I went to a new (to me) salon yesterday for a much needed haircut. My hair had been threatening to band together and gnaw itself off, so I knew it was time. For me, it's always awkward to start a new potential client-professional relationship. You don't know one another so you have to go through the dreaded small talk. What happens if you don't like the results? Can you come back and see a different person? What if the person just bugs you? I think about things way too much.
So our conversation started. And of course it led to where we moved from. She had been to San Diego a few times so I thought it would be nice to talk about home with someone who was at least a little familiar with the place. And then came the inevitable "it's really expensive to live there, huh?" Ha! If she only knew. The conversation went on about things to do: the beach, the zoo, the Wild Animal Park... She continued with, "I bet your kids have been to SeaWorld a bunch of times." I knew where her head was starting to go.
"Actually, no" I said, "It's super expensive so we've only been twice. And the only reason my kids have been to Disneyland is because my in-laws paid for them to go."
"Oh really? Doesn't everyone who lives in San Diego have a lot of money?"
*blink blink*
Yes, and everything in Hollywood is sparkly clean. Everyone in Southern California knows how to surf, is super skinny and drives a convertible. Disneyland is real and the "characters" never go in the back, remove their heads and take a smoke break while talking about which gay bar to hit that night. Yeah, I said it. When we lived in Orange County in a teeny apartment, our neighbor that we shared a balcony and a landing with was Goofy. The Goofy and was as staight as Lombard Street.

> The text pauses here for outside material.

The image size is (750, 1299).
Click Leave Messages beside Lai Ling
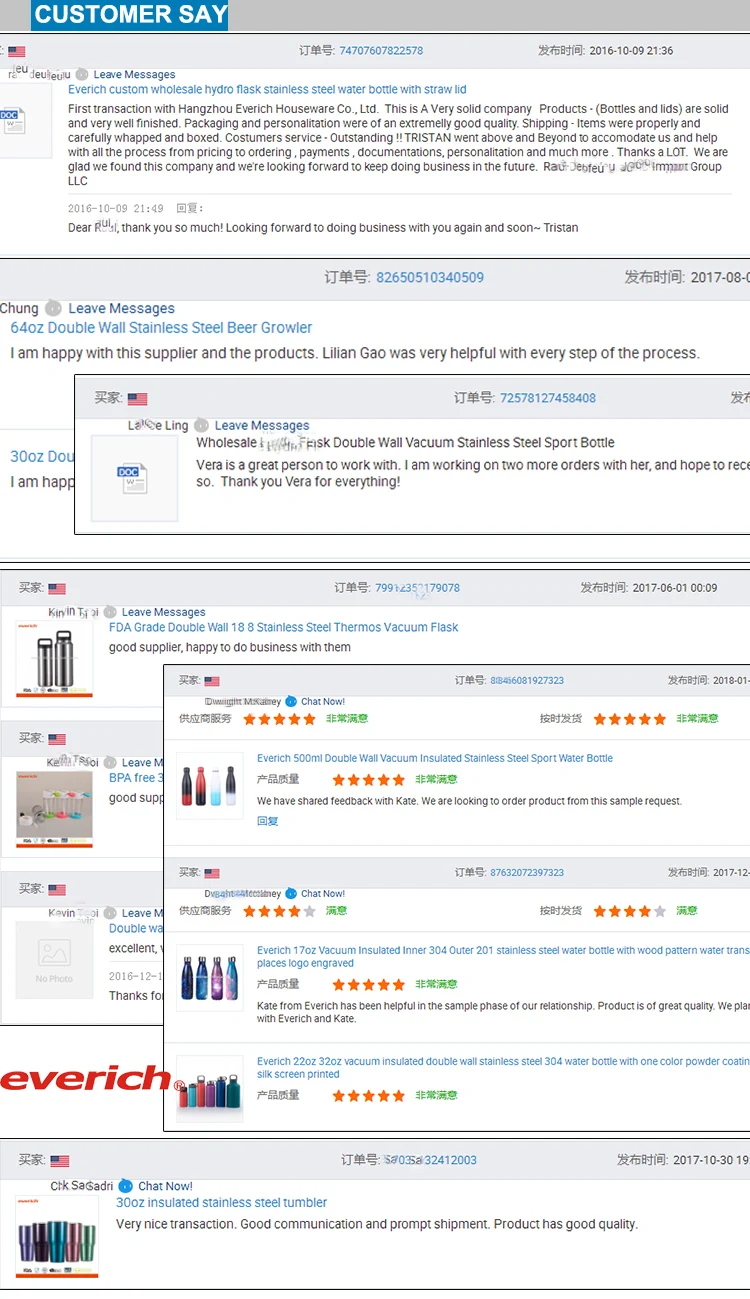261,426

"Um, actually no. There's a lot of poverty in San Diego as well." And then she looked at me like I was smoking crack. I couldn't believe that someone who has actually been there only saw the pretty parts and not reality.
"My friend lives in Escondido. That's a really rich area, huh?"
"No, only certain parts, like every city. There's a lot of scary-ghetto parts there, too." But again, she didn't see that part. Which means she went no where near the heart of the city. "The only area that is exclusively wealthy is Rancho Santa Fe." I had to explain where it was and that a few celebrities have homes there. I should have said 'that's where the Heaven's Gate Cult lived' but I didn't.
I left feeling like stereotypes are alive and well. All Californians are rich, all Texans wear stetsons and spurs and all New Yorkers are Italian and say things like "fuhgettaboutit".
And my haircut is uneven. Next!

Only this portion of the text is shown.